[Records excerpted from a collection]
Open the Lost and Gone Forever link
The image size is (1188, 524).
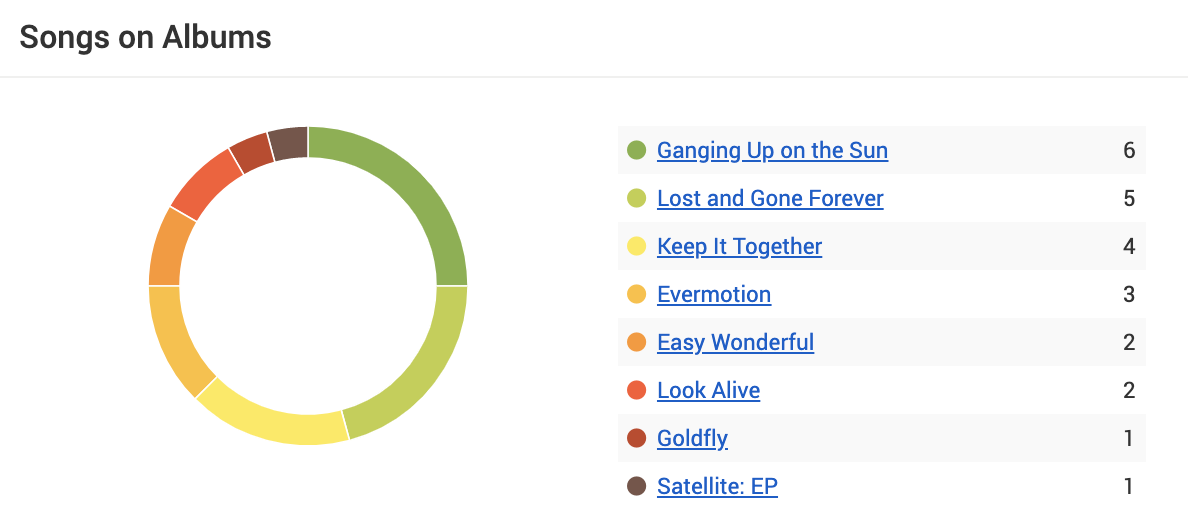[770, 199]
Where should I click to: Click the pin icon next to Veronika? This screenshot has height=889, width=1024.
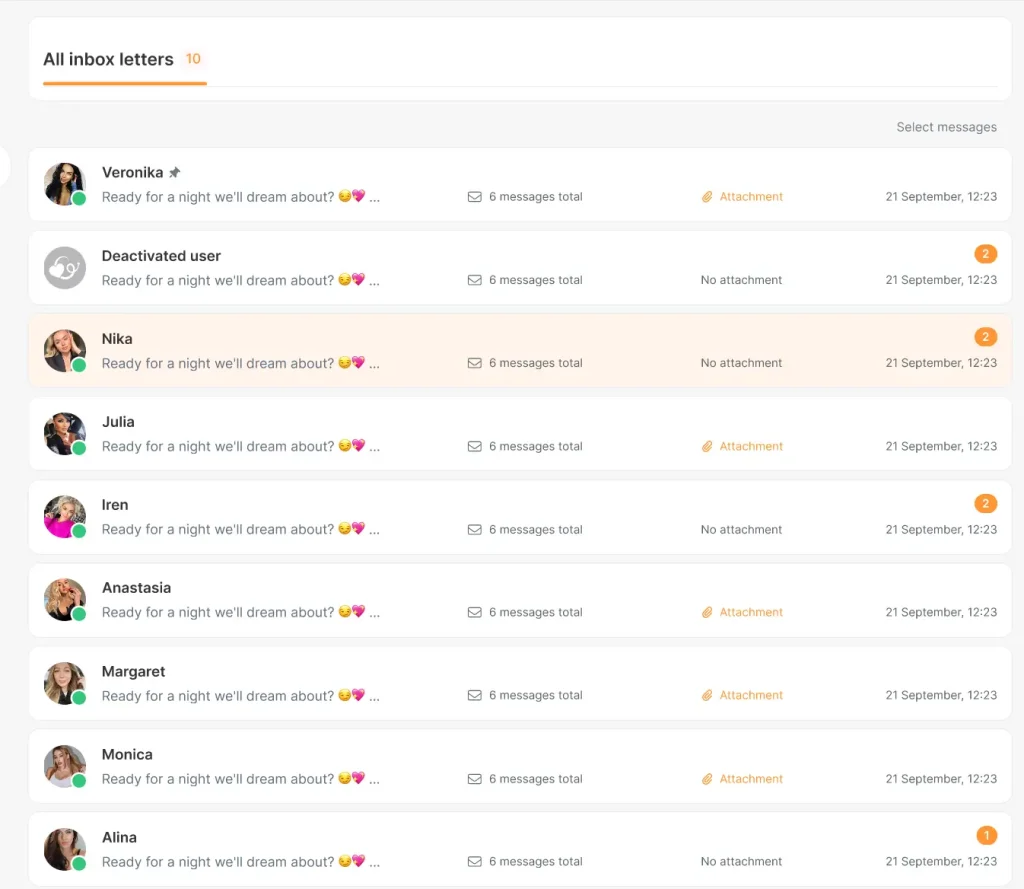point(174,172)
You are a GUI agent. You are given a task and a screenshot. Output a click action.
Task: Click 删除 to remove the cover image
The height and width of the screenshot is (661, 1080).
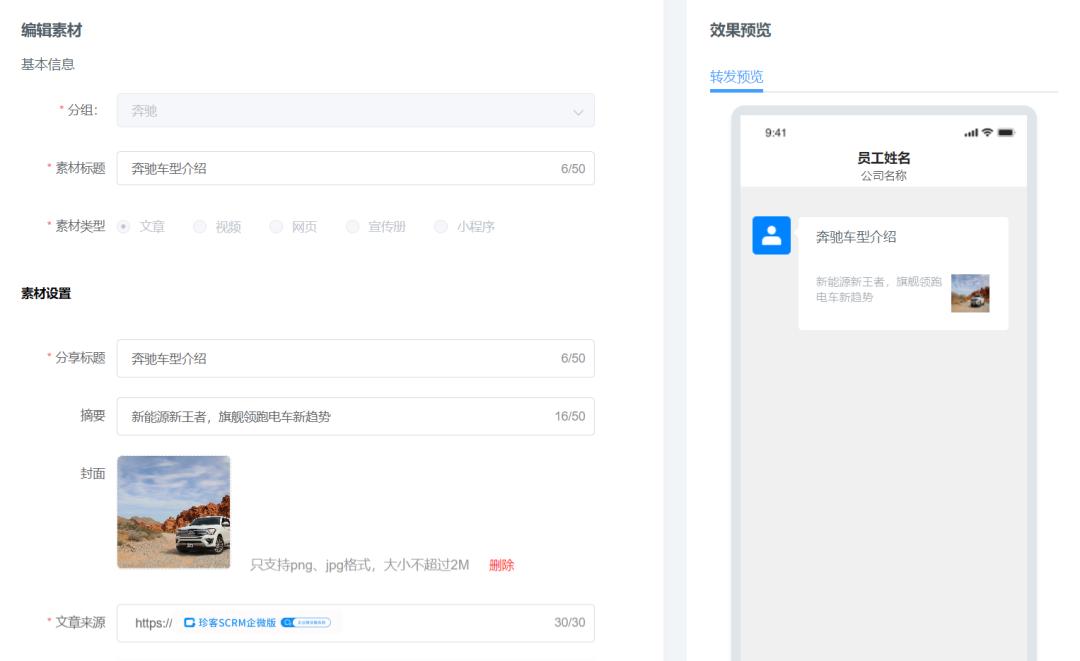pyautogui.click(x=501, y=566)
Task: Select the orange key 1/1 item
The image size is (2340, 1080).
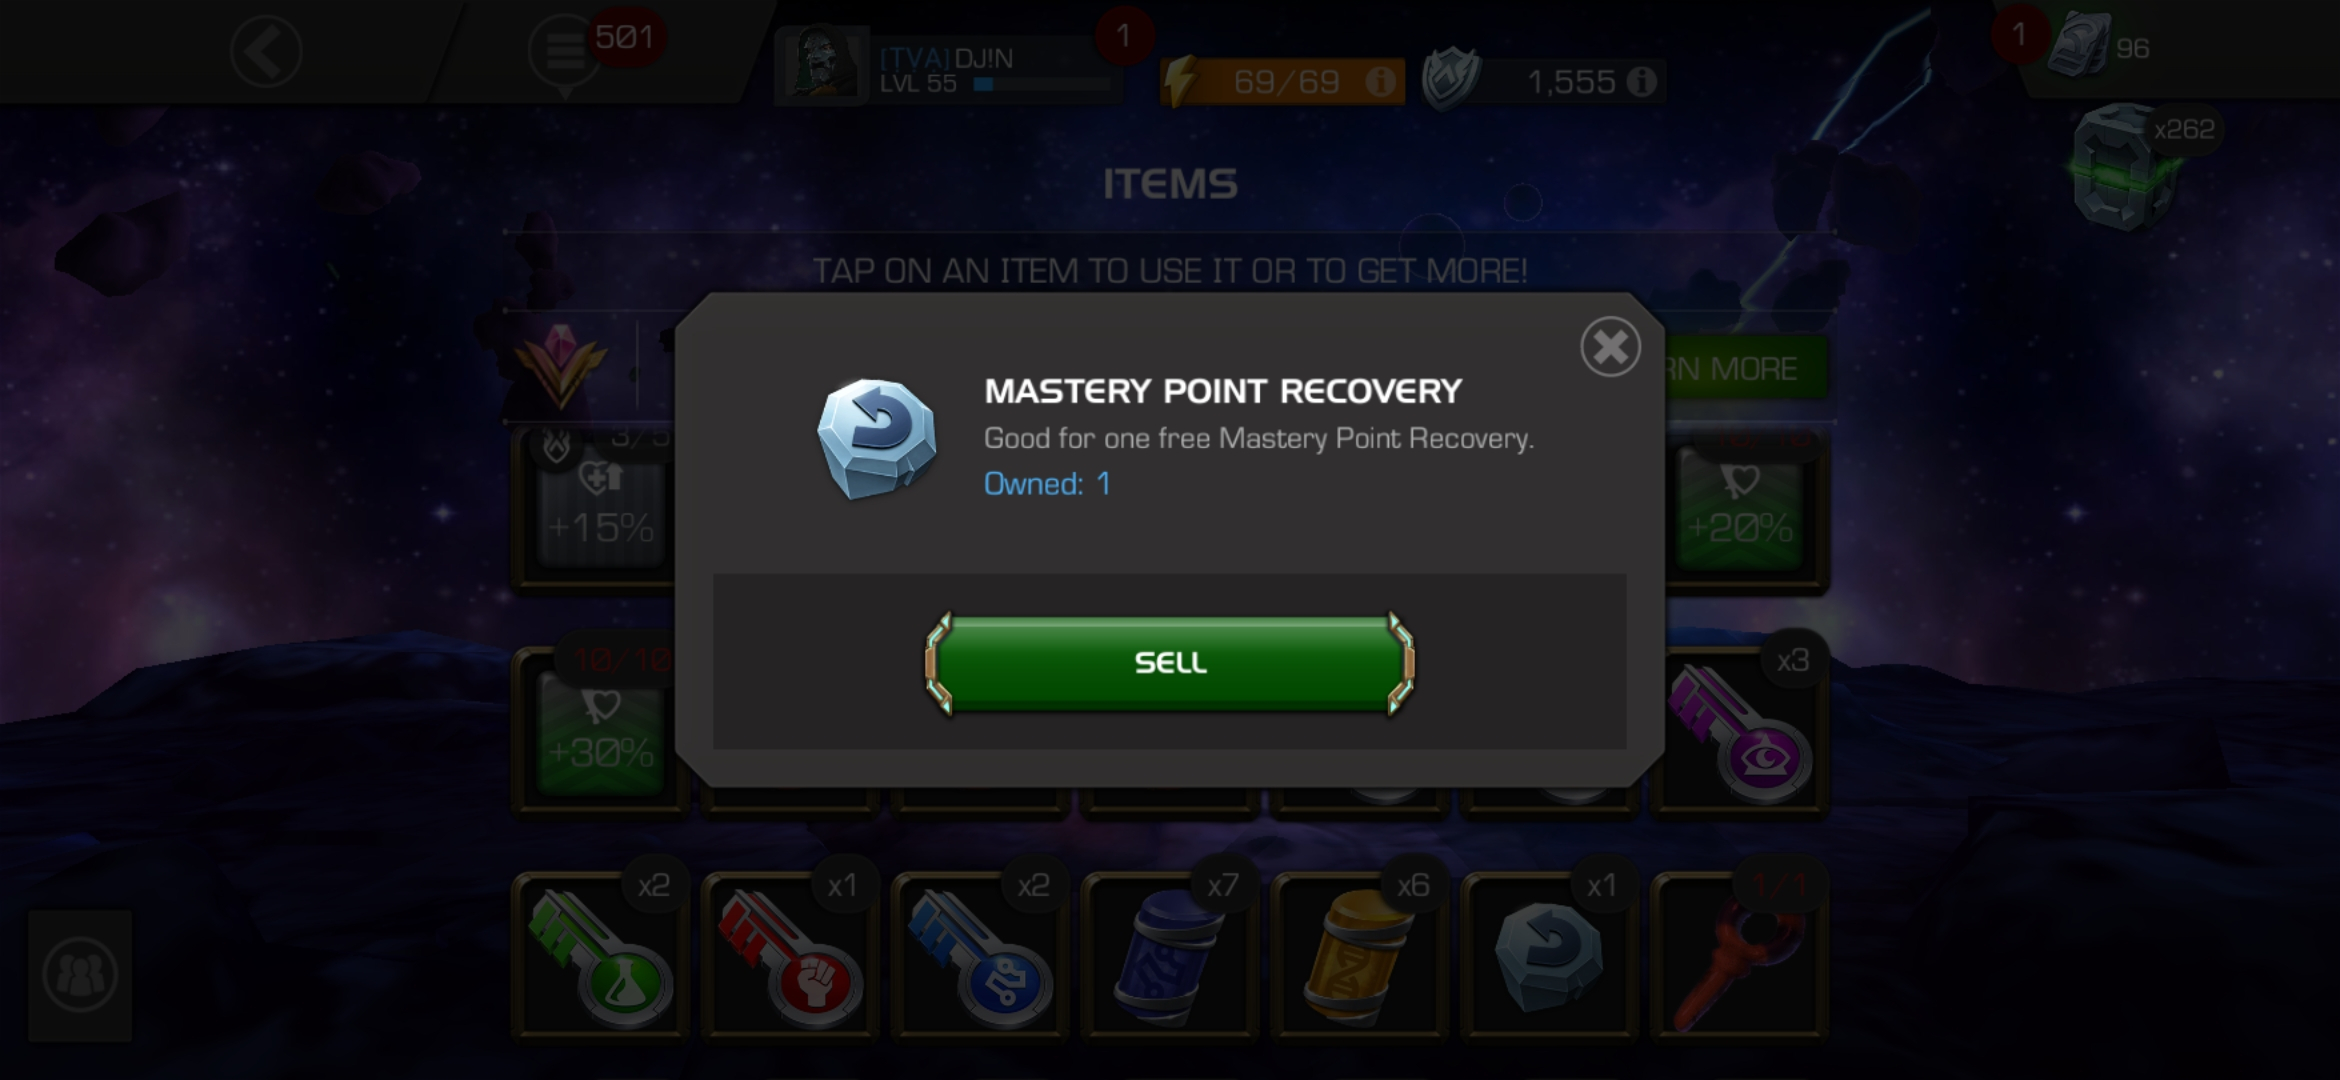Action: point(1739,957)
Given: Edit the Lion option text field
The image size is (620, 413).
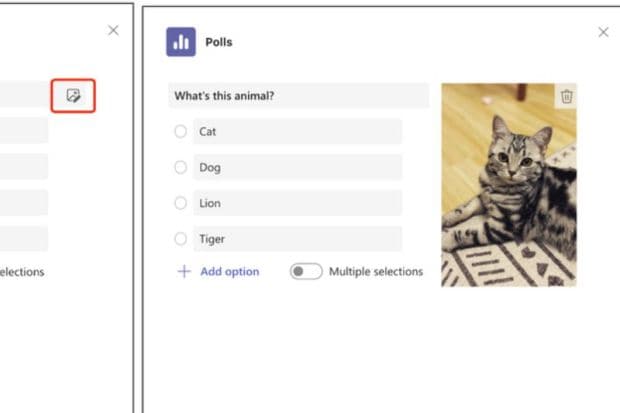Looking at the screenshot, I should (298, 203).
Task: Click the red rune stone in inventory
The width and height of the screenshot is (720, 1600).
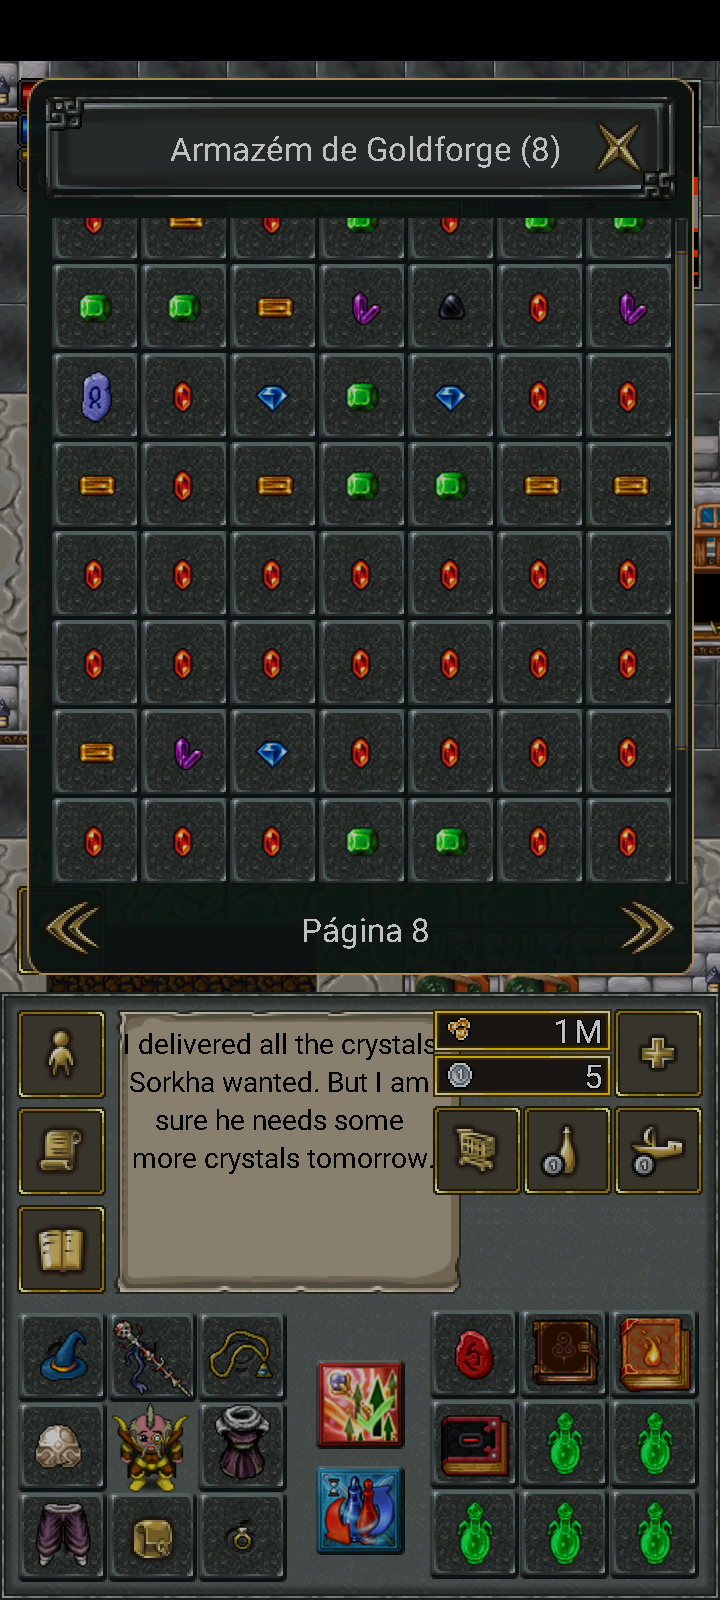Action: point(474,1354)
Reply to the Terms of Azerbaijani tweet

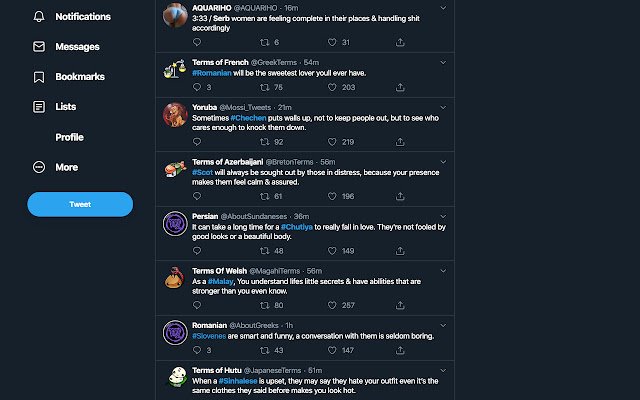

_Exercise_
What you give back must be the data above, reproduced exactly and free of pictures.

_Exercise output_
Open the Lost and Gone Forever link
The image size is (1188, 524).
[770, 199]
Where should I click to: Click the pin icon next to Veronika? This screenshot has height=889, width=1024.
point(174,172)
You are a GUI agent. You are given a task and a screenshot. Output a click action.
Task: Click 删除 to remove the cover image
The height and width of the screenshot is (661, 1080).
pyautogui.click(x=501, y=566)
Task: Select the orange key 1/1 item
The image size is (2340, 1080).
Action: point(1739,957)
Given: Edit the Lion option text field
The image size is (620, 413).
Looking at the screenshot, I should (298, 203).
Task: Click the red rune stone in inventory
The width and height of the screenshot is (720, 1600).
Action: point(474,1354)
Reply to the Terms of Azerbaijani tweet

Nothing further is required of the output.